Classifying handwritten digits.
In-Class Kaggle competition for CS4786: Machine Learning for Data Science
Fall 2016
The first in-class Kaggle competition for our class involves a clustering challenge:
You are provided with a data set created from 12000 hand written digits (from '0' - '9'). You are only provided information extracted based on the images of the handwritten digits. The underlying label of which digit each of the handwritten digit is is not provided to you. Your task in this competition is to cluster/classify (based on very weak supervision) these data points into 10 clusters such that each cluster corresponds to one of the digits from '0' to '9'. Seed labels of a few data points (30 of them, 3 for each digit) are provided.

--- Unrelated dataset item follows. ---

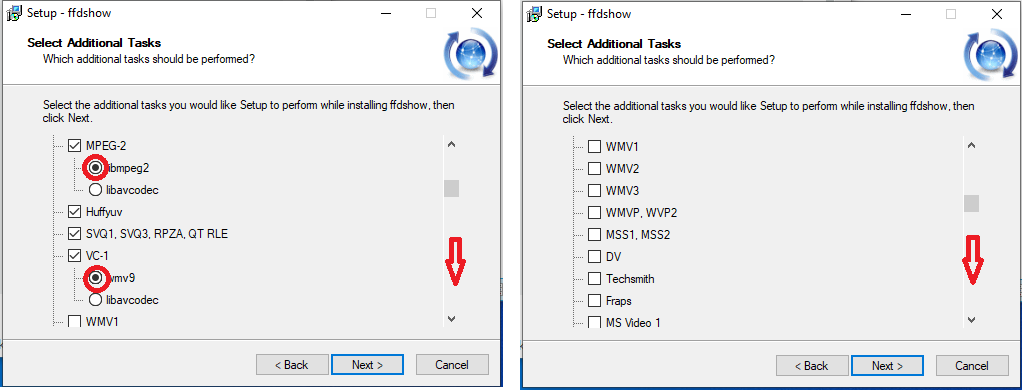Uncheck the MPEG-2 checkbox
Viewport: 1022px width, 390px height.
coord(75,145)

Here is what you are provided with
- The Features describing the image of handwritten digits: For each handwritten digit, a 113 dimensional feature vector is extracted based on the image of the hand written digit. This is provided to you in the features.csv file. The file has 12000 lines (one for each hand written digit) in the comma separated values format.

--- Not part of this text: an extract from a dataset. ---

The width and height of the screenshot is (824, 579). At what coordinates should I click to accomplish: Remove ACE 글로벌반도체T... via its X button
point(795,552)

- A similarity graph: a graph connecting the 12000 data points is provided in the adjacency matrix form in the file adjacency.csv consisting of the adjacency matrix in comma separated value format. Two nodes are connected in this graph if the corresponding noisy image of the digits are similar enough (dissimilarity smaller than a fixed threshold).
3 labeled points for each of the 10 classes: To help you identify your 10 clusters with the right digit from '0'-'9' we provide 3 example data-points for each digit in the data set in the file seed.csv. The file consists of 10 lines, one for each digit from '0'-'9'. Each line has 3 numbers providing the line number or index of 3 data point belonging to that class. The line numbering starts from 1 (not 0).

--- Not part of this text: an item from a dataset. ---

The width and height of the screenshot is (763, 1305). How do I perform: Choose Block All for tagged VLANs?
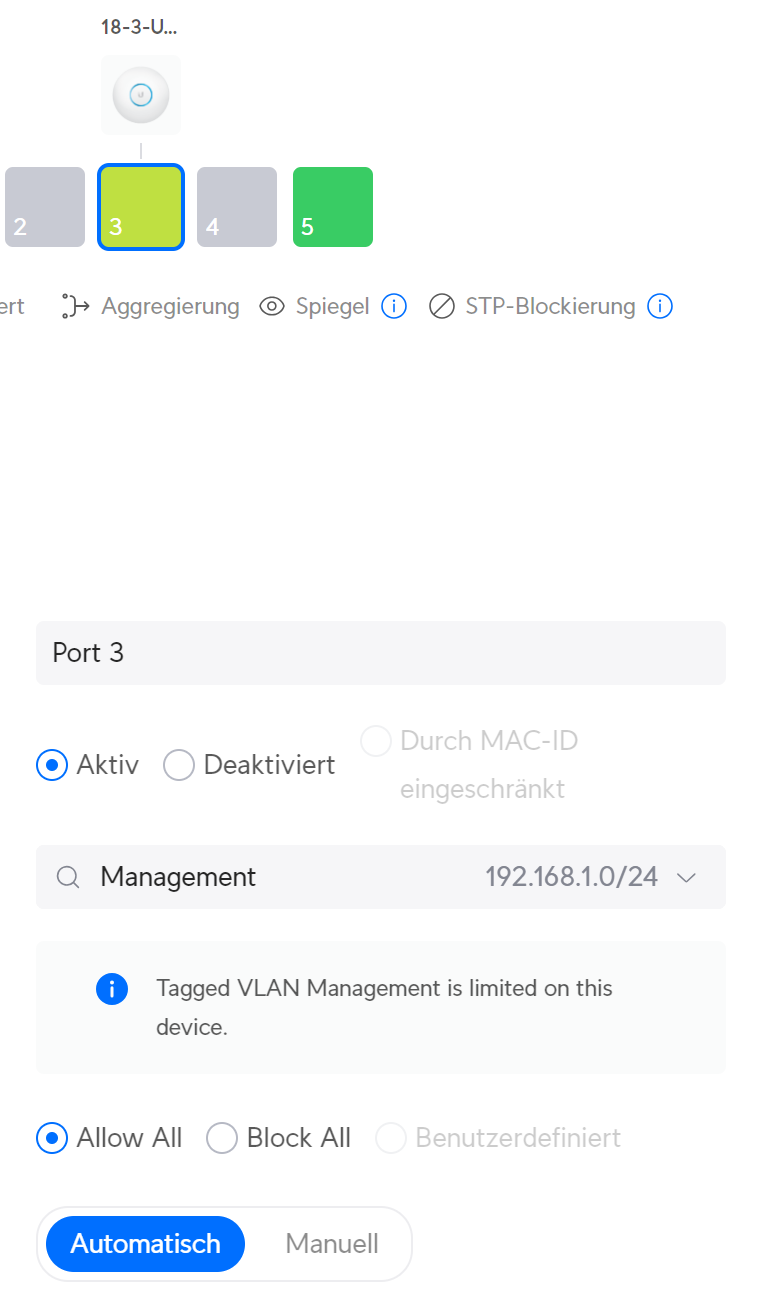222,1138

Task: For each handwritten digit, predict what the corresponding label from '0' to '9' is. The competition will be hosted on in-class-Kaggle.
Kaggle Link: https://inclass.kaggle.com/c/cs-4786-competition-1
Download the data below as zip file. When unzipped you will find the three files, Adjacency.csv, seed.csv and features.csv
Group size: Group of size 1-4 students.
Due date The deadline is 11:59 pm, Thursday, 27th October. The due date for the report on CMS will be announced soon and is a couple days after the competition closes on Kaggle. Submit what you have at least once by an hour before that deadline, even if you haven’t quite added all the finishing touches — CMS allows resubmissions up to, but not after, the deadline. If there is an emergency such that you need an extension, contact the professors.
- Footnote: The choice of the number “four” is intended to reflect the idea of allowing collaboration, but requiring that all group members be able to fit “all together at the whiteboard”, and thus all be participating equally at all times. (Admittedly, it will be a tight squeeze around a laptop, but please try.)
Deliverables:
- Early Report: Each group should submit a one to two page preliminary report that includes preliminary thoughts about how you plan to attempt the competition. For each individual in the group, ;asp include what the individual has done so far and plan to do for the competition. This report is due on October 4th. All the group members can merge their preliminary reports into one preliminary_writeup.pdf on CMS. (worth 10% of the competition grade)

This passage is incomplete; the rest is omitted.